Still smarting from criticism over the lack of French at last year's Olympic opening ceremonies, John Furlong, the CEO for the Vancouver games, just can't let go. He has set out his defence in a new book, and a more self-pitying, self-indulgent exercise in trying to justify the indefensible is hard to imagine.
This was the show that, other than the official speeches and introduction of athletes, which were in both French and English, was almost entirely in English. How could anyone blame francophones for thinking -the moment that Donald Sutherland read, in English translation, a poem by 19thcentury French-Canadian notary Francois-Xavier Garneau -that excluding French was an actual goal?
But whom does Furlong blame for the linguistic debacle? Gilles Vigneault. According to Furlong, the Australian who headed the show production team worked up a "spectacular segment" around Vigneault's iconic song Mon pays ( "ce n'est pas un pays, c'est l'hiver"). He did this before asking Vigneault, as well-known a separatist as Rene Levesque, for his permission.
Vigneault said sure, as long as there were no maple leafs in view. Nor could the song be performed in a context that showed Quebec as part of Canada.

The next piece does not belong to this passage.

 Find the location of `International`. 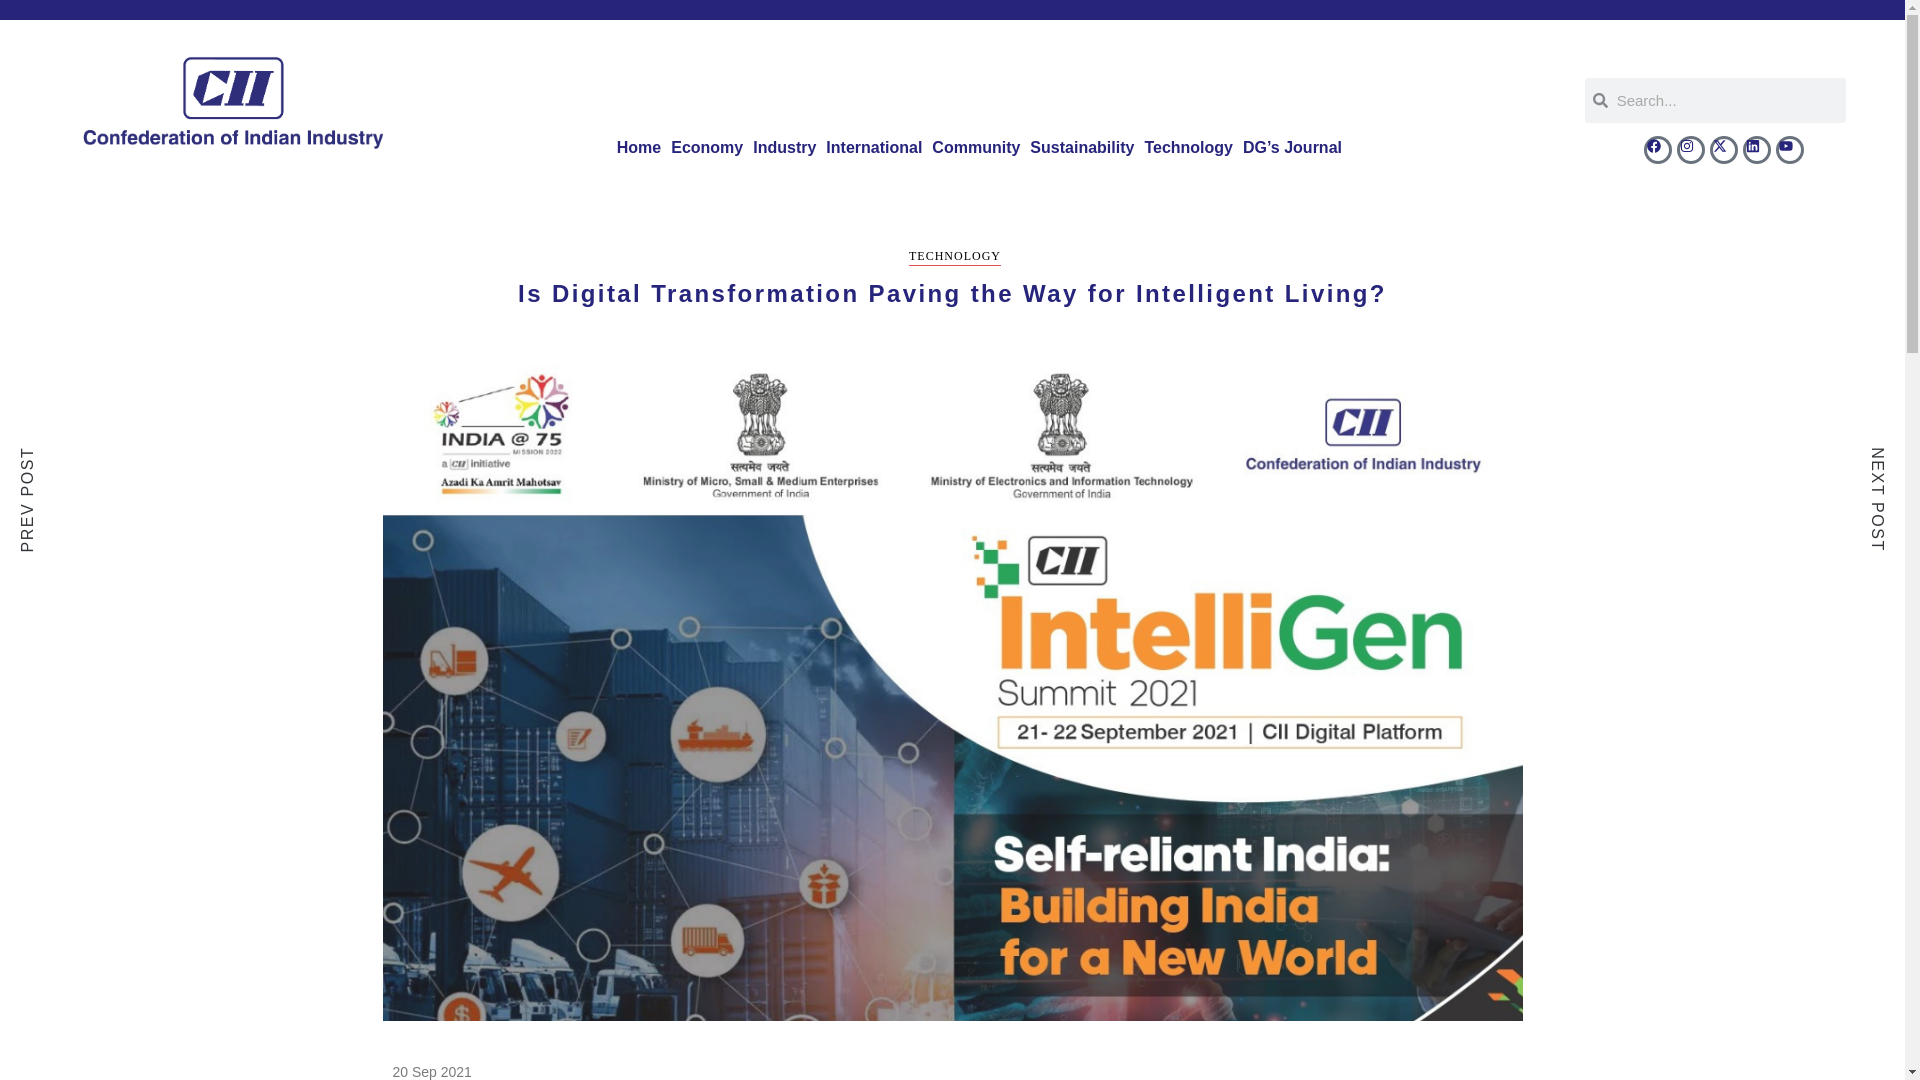

International is located at coordinates (874, 148).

This was a "devastating setback," Furlong wrote. Vigneault was "inflexible," his demands "outrageous." Furlong asked Premier Jean Charest to intervene. A federalist premier begging one of the province's most committed independentistes to allow his song to be performed as part of a rah-rah-Canada! ensemble ... why would anyone think this would work?
But this is Furlong's take: "Here we were trying to do everything we could to design a powerful Quebec moment into the opening ceremonies, and we were being told we couldn't."
Huffily, he informed Charest that he would not allow his people to be criticized over lack of French content, "given the fact that we were trying to do everything we could and were getting rebuffed."
"Everything we could" amounted to asking Celine Dion, who was pregnant, and Vigneault, who was a separatist, to be involved. There was no Plan B.
We can only assure French-speaking Canadians that Furlong does not represent English Canada.